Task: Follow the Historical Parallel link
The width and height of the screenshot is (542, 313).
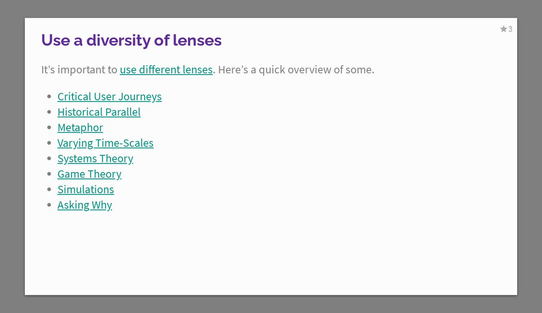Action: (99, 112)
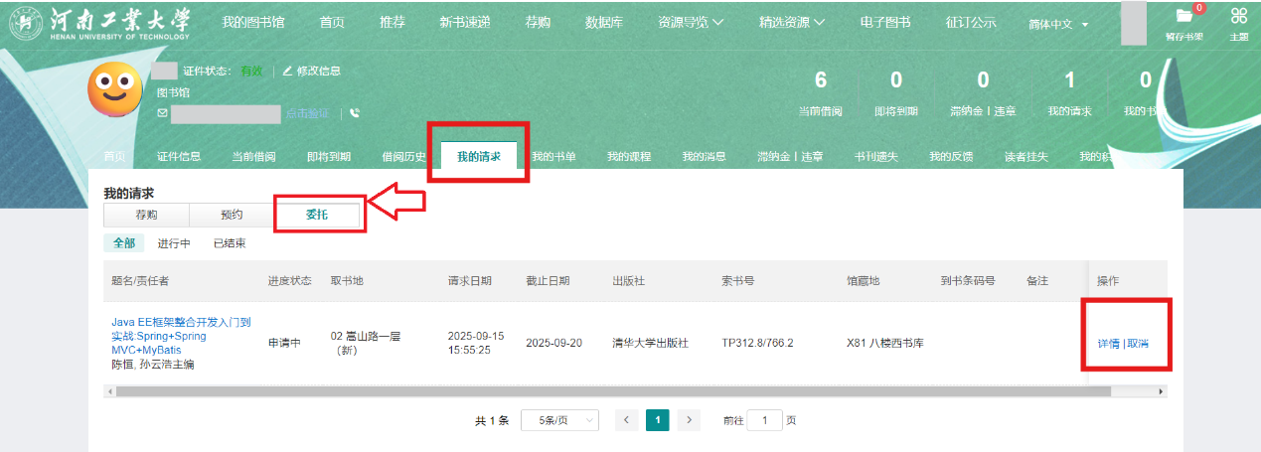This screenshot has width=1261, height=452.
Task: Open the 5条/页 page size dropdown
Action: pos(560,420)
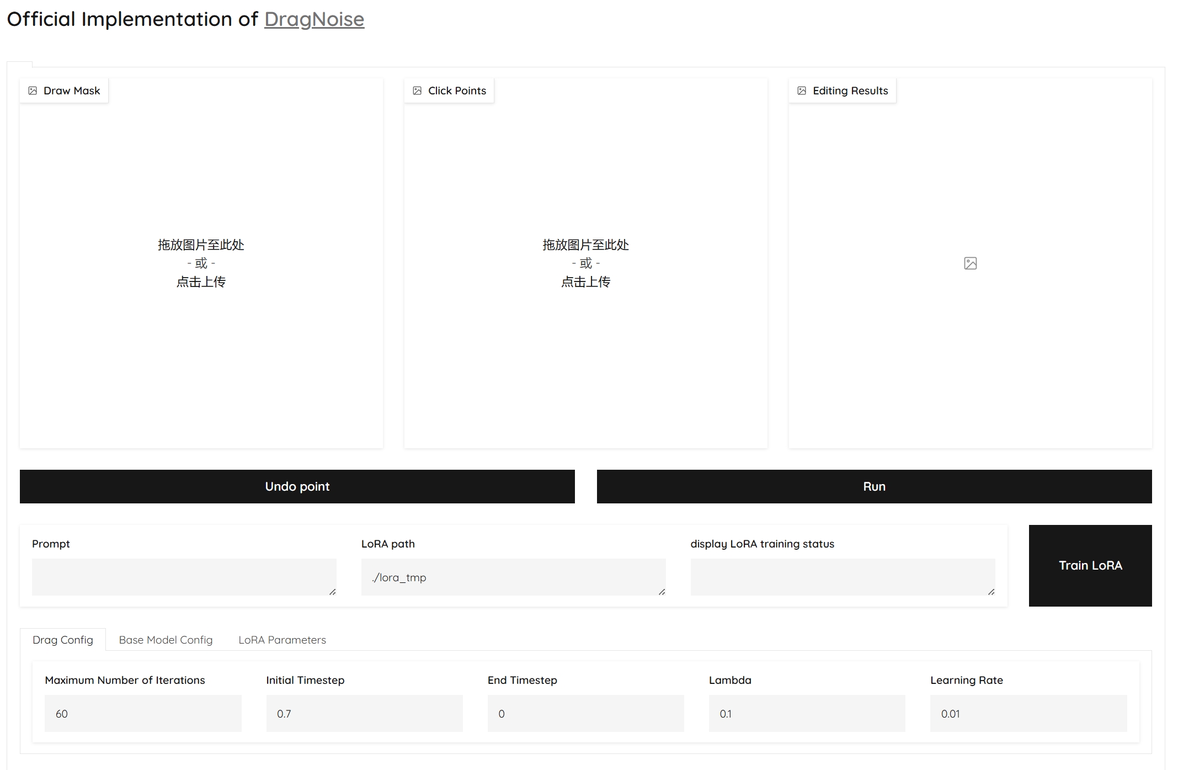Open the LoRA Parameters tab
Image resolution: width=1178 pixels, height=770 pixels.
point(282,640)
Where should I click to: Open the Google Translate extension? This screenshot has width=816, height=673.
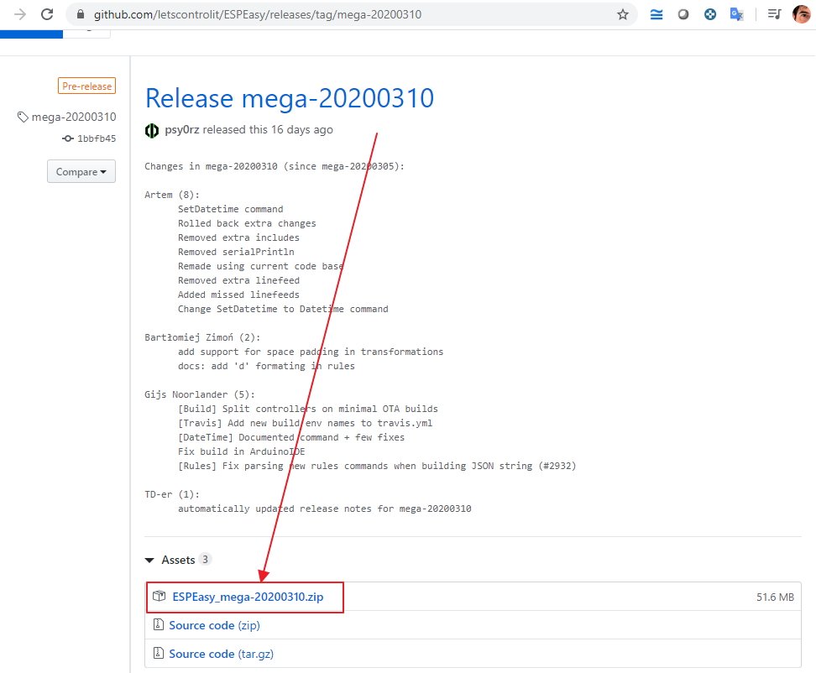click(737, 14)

________________________

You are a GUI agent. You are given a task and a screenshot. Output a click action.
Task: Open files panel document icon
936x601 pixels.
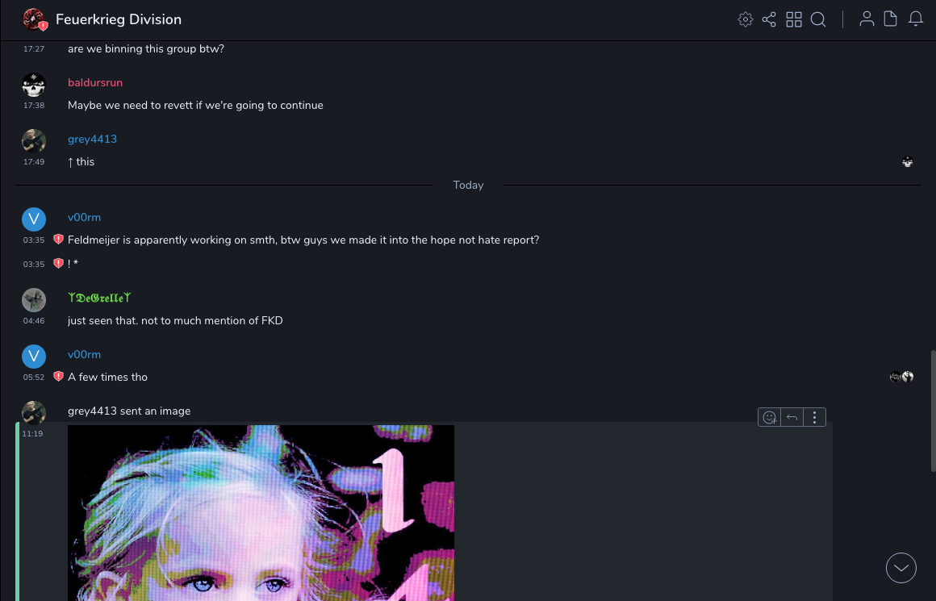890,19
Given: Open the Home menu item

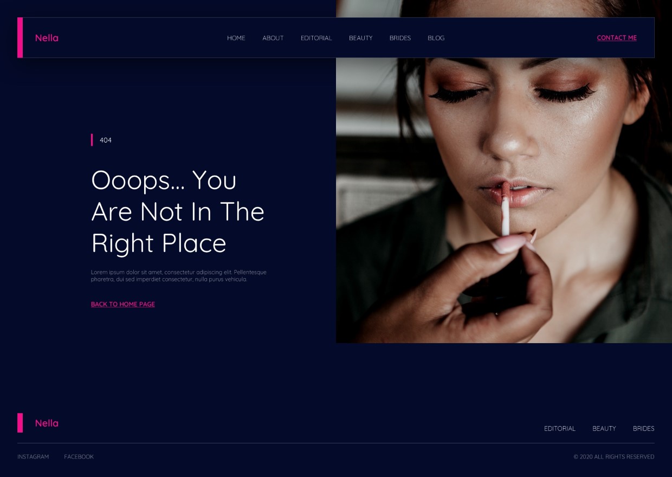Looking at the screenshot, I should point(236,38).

________________________

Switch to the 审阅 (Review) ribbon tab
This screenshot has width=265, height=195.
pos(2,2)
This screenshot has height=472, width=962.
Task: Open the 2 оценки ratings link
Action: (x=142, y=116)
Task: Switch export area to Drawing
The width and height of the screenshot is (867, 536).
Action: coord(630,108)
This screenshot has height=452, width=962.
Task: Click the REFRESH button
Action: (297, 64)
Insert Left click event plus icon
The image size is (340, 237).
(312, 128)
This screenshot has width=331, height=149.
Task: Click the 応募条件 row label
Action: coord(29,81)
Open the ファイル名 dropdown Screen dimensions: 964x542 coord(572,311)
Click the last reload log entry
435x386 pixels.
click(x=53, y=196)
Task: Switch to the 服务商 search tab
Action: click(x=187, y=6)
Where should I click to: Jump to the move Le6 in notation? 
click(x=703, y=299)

________________________

- Exercise instructions
Copy the entries word for word, beginning with the line that contains "You are a GUI" and continuing through the line that contains "Looking at the". Leave the pictures out of your answer.

- Full output
You are a GUI agent. You are given a task and a screenshot. Output a click action.
Task: Open files panel document icon
936x601 pixels.
890,19
Given: Open the Home menu item

Looking at the screenshot, I should point(236,38).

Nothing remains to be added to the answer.